Following this inspection, we told the provider that it must take some actions to comply with the regulations and that it should make other improvements to help the service improve. We also issued the provider with one requirement notice that affected Optegra Surrey Eye Hospital. Details are at the end of the report.

Amanda Stanford

Deputy Chief Inspector of Hospitals

Outpatients and diagnostic imaging

Good

Updated 16 February 2018

Surgery, outpatients and diagnostic imaging were the only activities at the service.

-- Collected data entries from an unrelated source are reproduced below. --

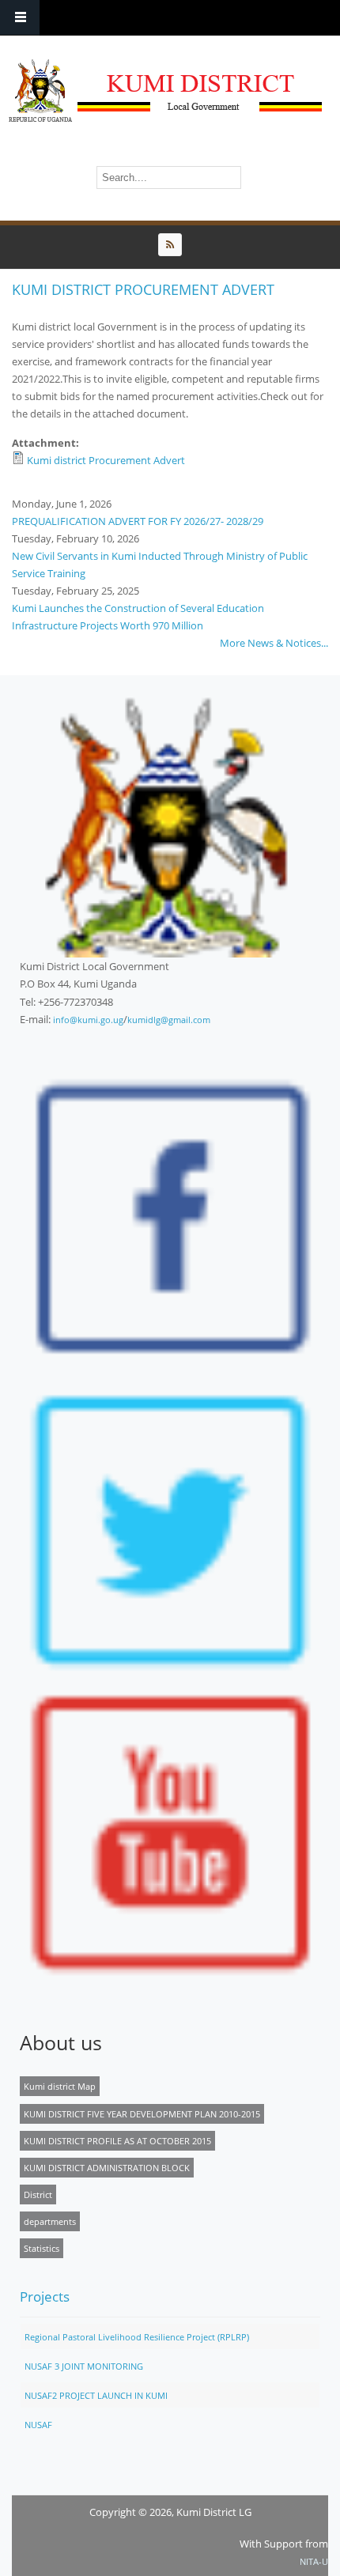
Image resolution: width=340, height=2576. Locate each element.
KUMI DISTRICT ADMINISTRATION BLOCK (107, 2168)
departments (50, 2221)
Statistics (41, 2248)
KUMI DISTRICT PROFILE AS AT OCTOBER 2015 (117, 2141)
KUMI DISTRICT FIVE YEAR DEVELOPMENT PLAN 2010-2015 (142, 2114)
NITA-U (314, 2561)
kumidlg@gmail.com (168, 1019)
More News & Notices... (274, 643)
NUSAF (38, 2425)
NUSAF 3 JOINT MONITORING (84, 2366)
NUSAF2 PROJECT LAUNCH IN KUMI (96, 2395)
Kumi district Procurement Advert (106, 460)
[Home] (166, 91)
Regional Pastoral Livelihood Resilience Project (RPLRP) (137, 2337)
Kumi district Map (60, 2086)
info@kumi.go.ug (88, 1019)
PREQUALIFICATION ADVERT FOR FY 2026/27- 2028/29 (137, 521)
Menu (20, 18)
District (38, 2194)
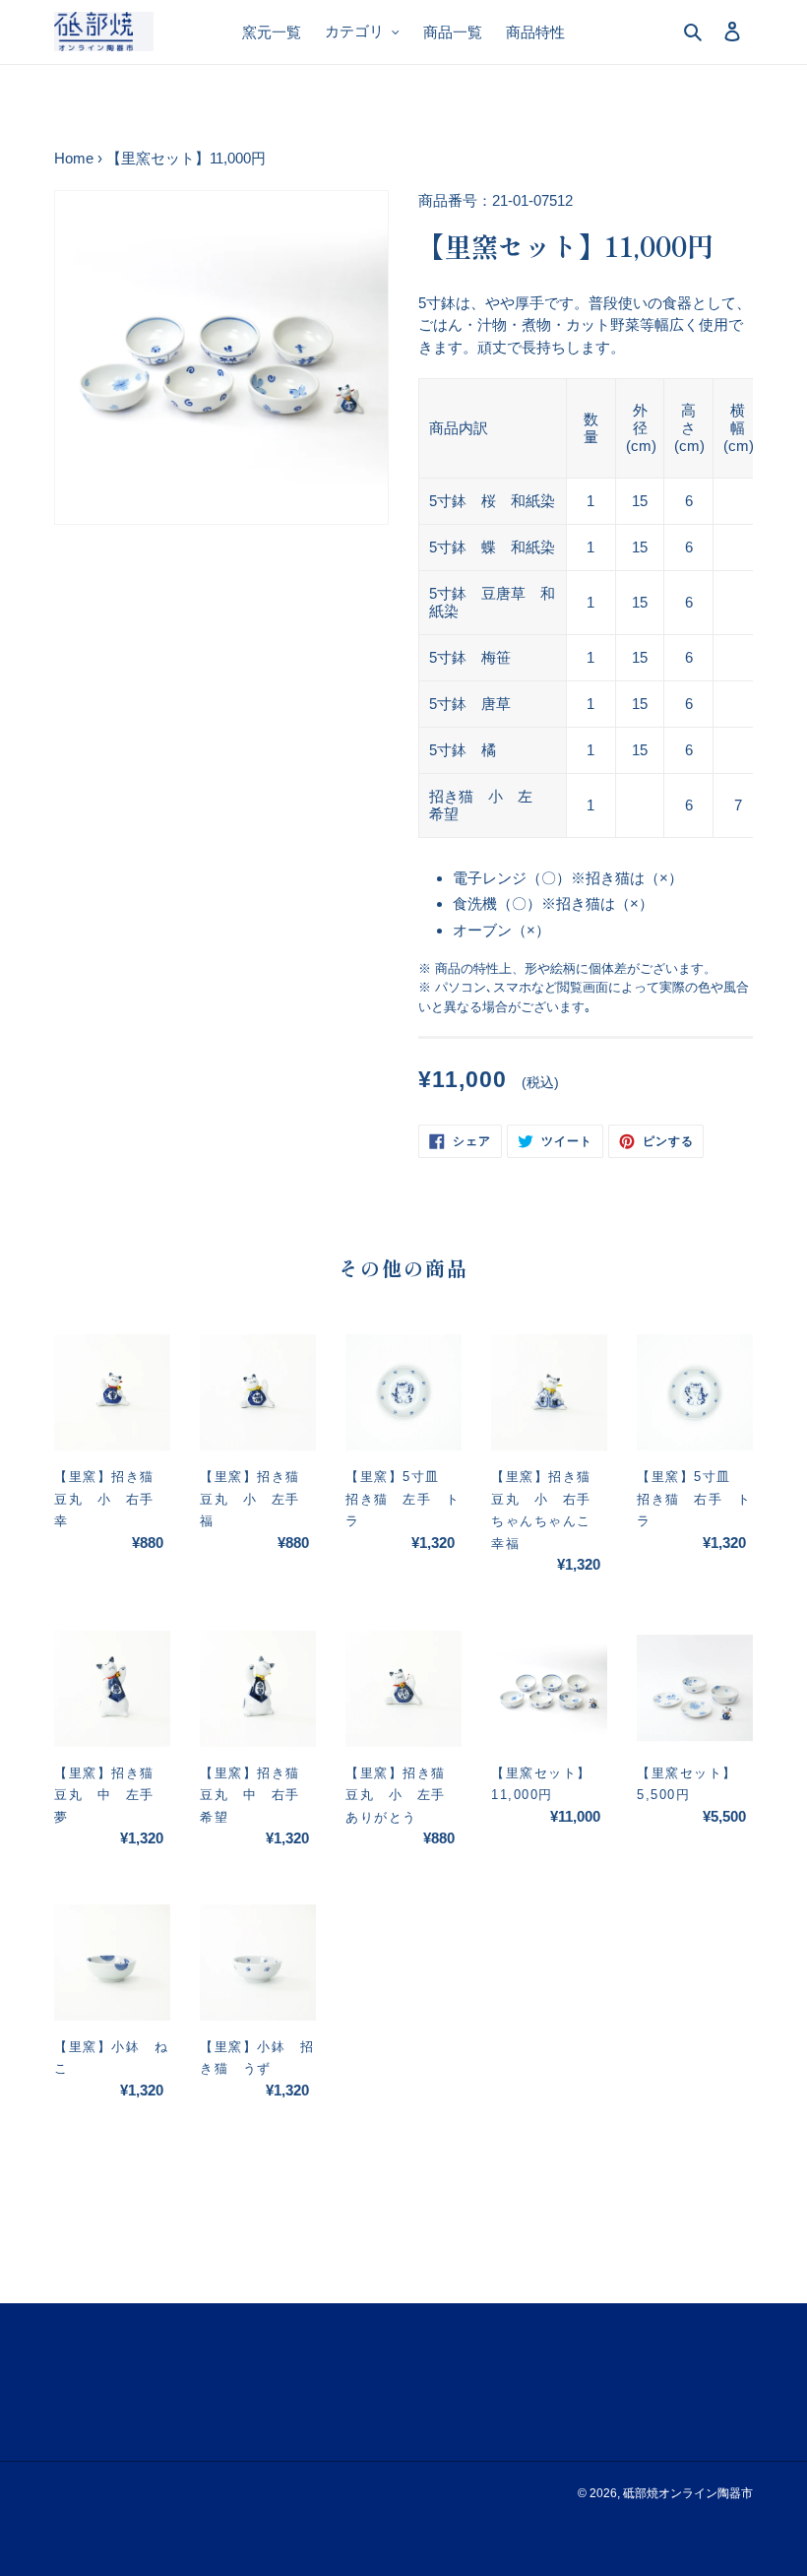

Surgery was the main activity of the hospital. Where our findings on surgery also apply to other services, we do not repeat the information but cross-refer to the surgery section. Staffing was managed jointly with outpatients and diagnostic imaging.

We rated outpatients and diagnostic imaging overall as good, because it was caring, responsive and well led, although we found it to require improvement in safety. We did not rate the service for being effective.

Surgery

Good

Updated 16 February 2018

Surgery was the main activity of the hospital. Where our findings on surgery also apply to other services, we do not repeat the information but cross-refer to the surgery section. Staffing was managed jointly with outpatients and diagnostic imaging.

We rated this service as good because it was effective, caring, responsive and well-led, although it requires improvement in safety.